## [Data]
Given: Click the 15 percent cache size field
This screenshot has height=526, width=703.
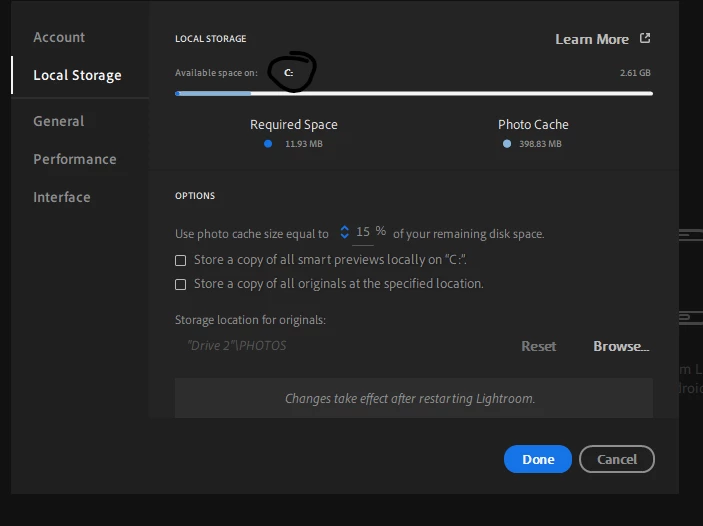Looking at the screenshot, I should pyautogui.click(x=363, y=232).
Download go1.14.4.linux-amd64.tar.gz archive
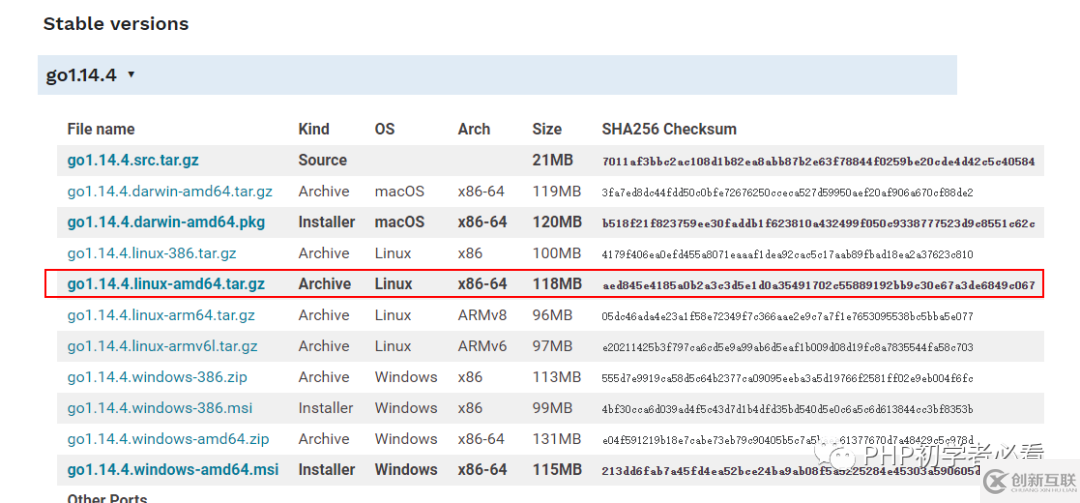Viewport: 1080px width, 503px height. [x=166, y=284]
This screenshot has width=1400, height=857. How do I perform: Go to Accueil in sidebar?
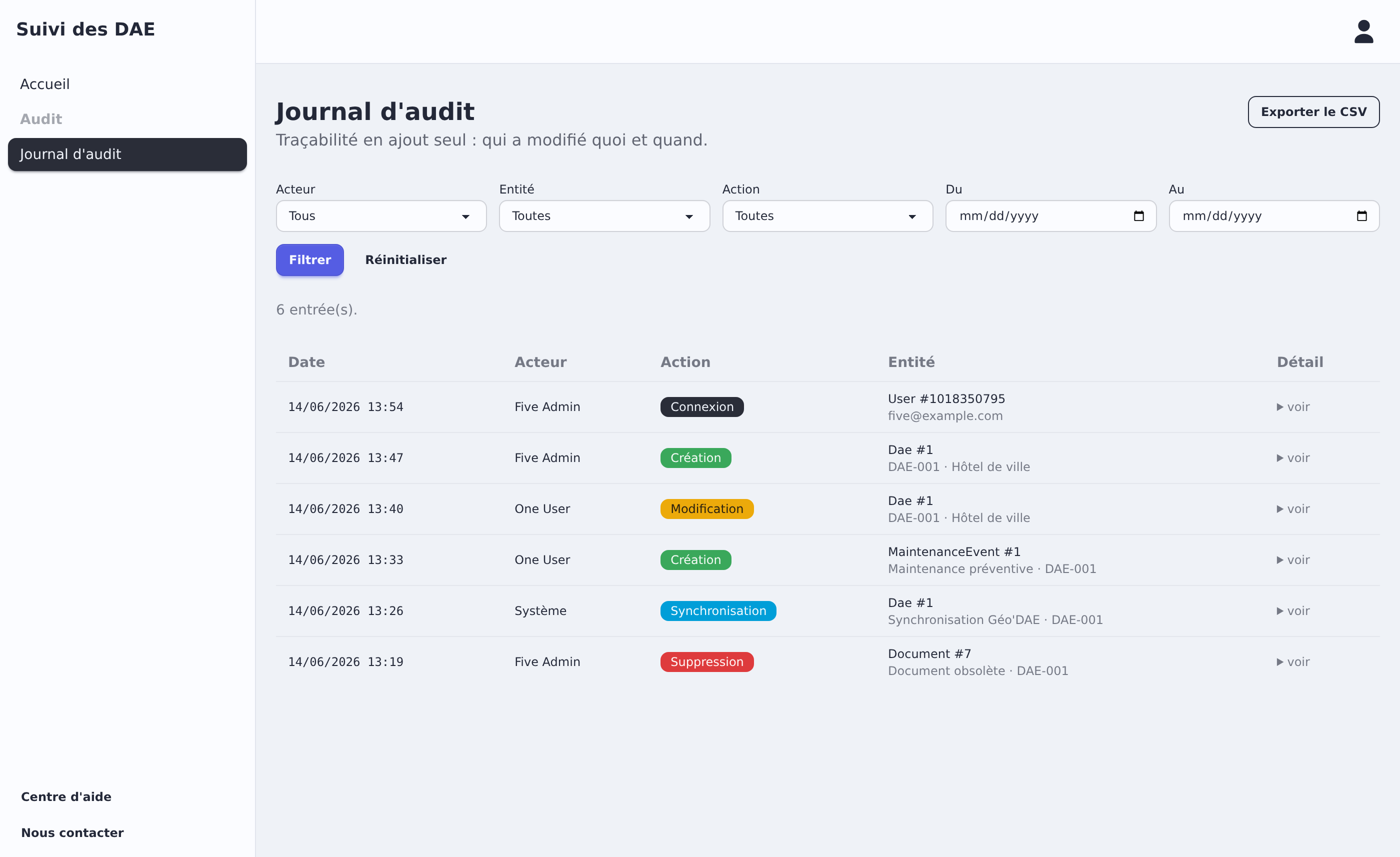[45, 84]
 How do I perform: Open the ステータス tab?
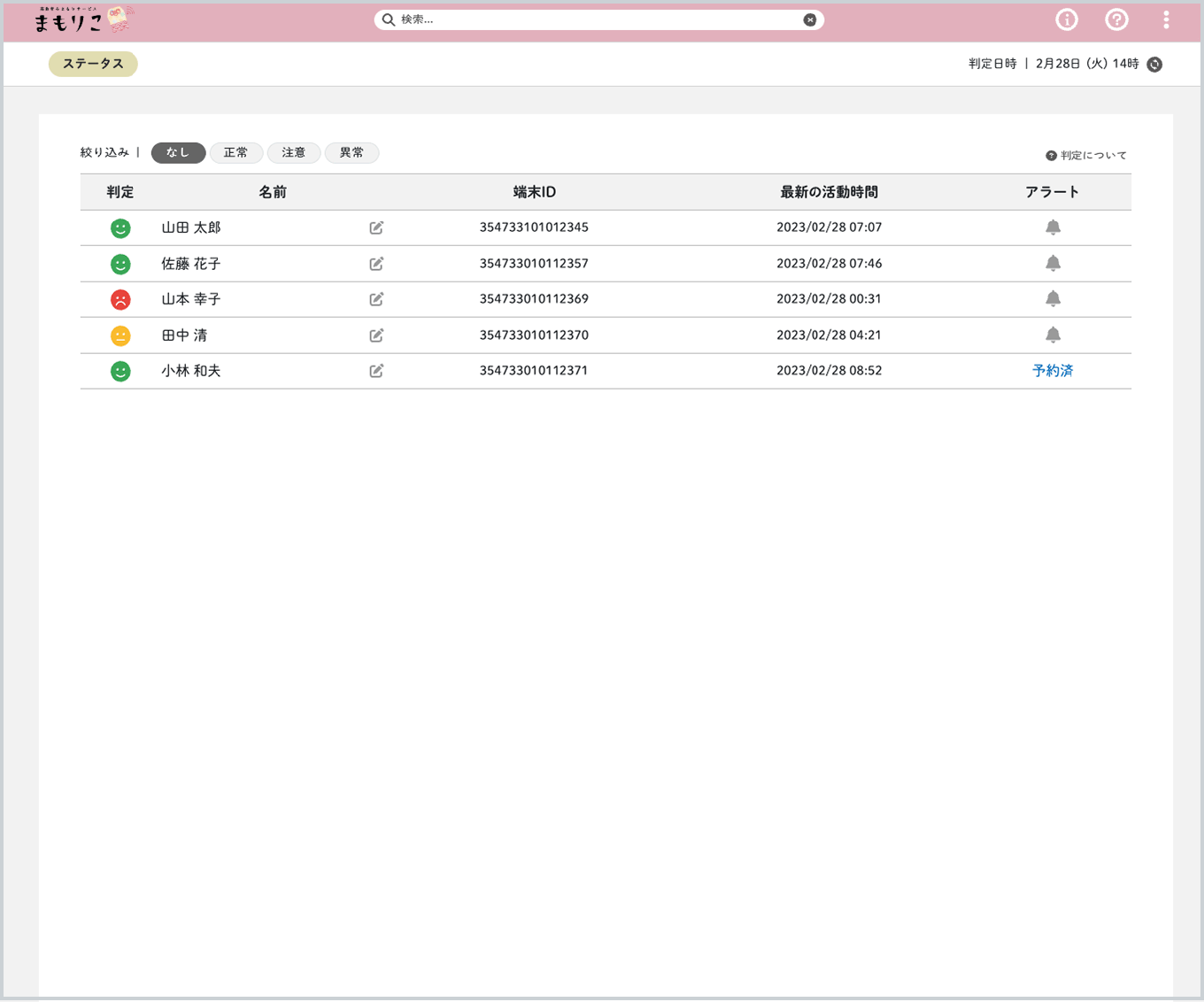click(x=93, y=64)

## [What you will do]
A verbatim copy of the records above, without pictures, is required.

## [Solved problem]
Given: Click the 15 percent cache size field
This screenshot has height=526, width=703.
Looking at the screenshot, I should pyautogui.click(x=363, y=232).
Download go1.14.4.linux-amd64.tar.gz archive
Viewport: 1080px width, 503px height. [x=166, y=284]
This screenshot has width=1400, height=857. How do I perform: Go to Accueil in sidebar?
[45, 84]
 How do I perform: Open the ステータス tab?
click(x=93, y=64)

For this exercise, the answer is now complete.